(Click-target data)
==================================================

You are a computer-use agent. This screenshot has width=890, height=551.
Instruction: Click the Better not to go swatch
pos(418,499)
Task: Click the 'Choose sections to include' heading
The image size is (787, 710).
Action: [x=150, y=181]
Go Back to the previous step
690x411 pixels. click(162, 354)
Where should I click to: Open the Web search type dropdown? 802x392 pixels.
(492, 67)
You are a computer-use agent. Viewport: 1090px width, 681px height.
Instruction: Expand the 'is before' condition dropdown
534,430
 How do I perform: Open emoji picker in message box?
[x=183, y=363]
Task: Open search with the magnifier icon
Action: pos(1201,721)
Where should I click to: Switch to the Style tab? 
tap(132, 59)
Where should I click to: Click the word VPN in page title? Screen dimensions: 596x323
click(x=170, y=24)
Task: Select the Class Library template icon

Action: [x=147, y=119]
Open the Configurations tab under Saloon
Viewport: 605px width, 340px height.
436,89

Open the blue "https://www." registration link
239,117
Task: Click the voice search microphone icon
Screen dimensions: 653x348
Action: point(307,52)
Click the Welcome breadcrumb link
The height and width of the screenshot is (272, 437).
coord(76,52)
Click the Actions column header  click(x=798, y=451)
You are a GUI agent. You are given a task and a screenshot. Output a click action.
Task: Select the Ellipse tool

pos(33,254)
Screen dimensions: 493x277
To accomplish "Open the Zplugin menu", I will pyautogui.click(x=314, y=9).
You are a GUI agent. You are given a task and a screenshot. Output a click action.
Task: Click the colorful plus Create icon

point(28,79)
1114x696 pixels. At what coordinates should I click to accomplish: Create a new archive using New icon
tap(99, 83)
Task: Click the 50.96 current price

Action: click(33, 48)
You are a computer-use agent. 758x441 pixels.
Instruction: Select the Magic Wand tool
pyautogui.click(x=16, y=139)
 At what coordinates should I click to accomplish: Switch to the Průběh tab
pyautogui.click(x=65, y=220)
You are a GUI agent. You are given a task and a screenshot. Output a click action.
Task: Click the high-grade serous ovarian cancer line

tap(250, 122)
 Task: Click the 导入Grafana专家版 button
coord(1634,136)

==================================================

**What this task involves**.
Could you write out all of these records word for word, keeping every line the same?

**Solved problem**.
You are a computer-use agent. This screenshot has width=890, height=551.
Instruction: Click the Better not to go swatch
pos(418,499)
Task: Click the 'Choose sections to include' heading
The image size is (787, 710).
Action: [x=150, y=181]
Go Back to the previous step
690x411 pixels. click(162, 354)
Where should I click to: Open the Web search type dropdown? 802x392 pixels.
(492, 67)
You are a computer-use agent. Viewport: 1090px width, 681px height.
Instruction: Expand the 'is before' condition dropdown
534,430
 How do I perform: Open emoji picker in message box?
[x=183, y=363]
Task: Open search with the magnifier icon
Action: pos(1201,721)
Where should I click to: Switch to the Style tab? 
tap(132, 59)
Where should I click to: Click the word VPN in page title? Screen dimensions: 596x323
click(x=170, y=24)
Task: Select the Class Library template icon

Action: [x=147, y=119]
Open the Configurations tab under Saloon
Viewport: 605px width, 340px height.
436,89

Open the blue "https://www." registration link
239,117
Task: Click the voice search microphone icon
Screen dimensions: 653x348
Action: point(307,52)
Click the Welcome breadcrumb link
The height and width of the screenshot is (272, 437).
coord(76,52)
Click the Actions column header  click(x=798, y=451)
You are a GUI agent. You are given a task and a screenshot. Output a click action.
Task: Select the Ellipse tool

pos(33,254)
Screen dimensions: 493x277
To accomplish "Open the Zplugin menu", I will pyautogui.click(x=314, y=9).
You are a GUI agent. You are given a task and a screenshot. Output a click action.
Task: Click the colorful plus Create icon

point(28,79)
1114x696 pixels. At what coordinates should I click to accomplish: Create a new archive using New icon
tap(99, 83)
Task: Click the 50.96 current price

Action: click(33, 48)
You are a computer-use agent. 758x441 pixels.
Instruction: Select the Magic Wand tool
pyautogui.click(x=16, y=139)
 At what coordinates should I click to accomplish: Switch to the Průběh tab
pyautogui.click(x=65, y=220)
You are a GUI agent. You are given a task and a screenshot. Output a click action.
Task: Click the high-grade serous ovarian cancer line

tap(250, 122)
 Task: Click the 导入Grafana专家版 button
coord(1634,136)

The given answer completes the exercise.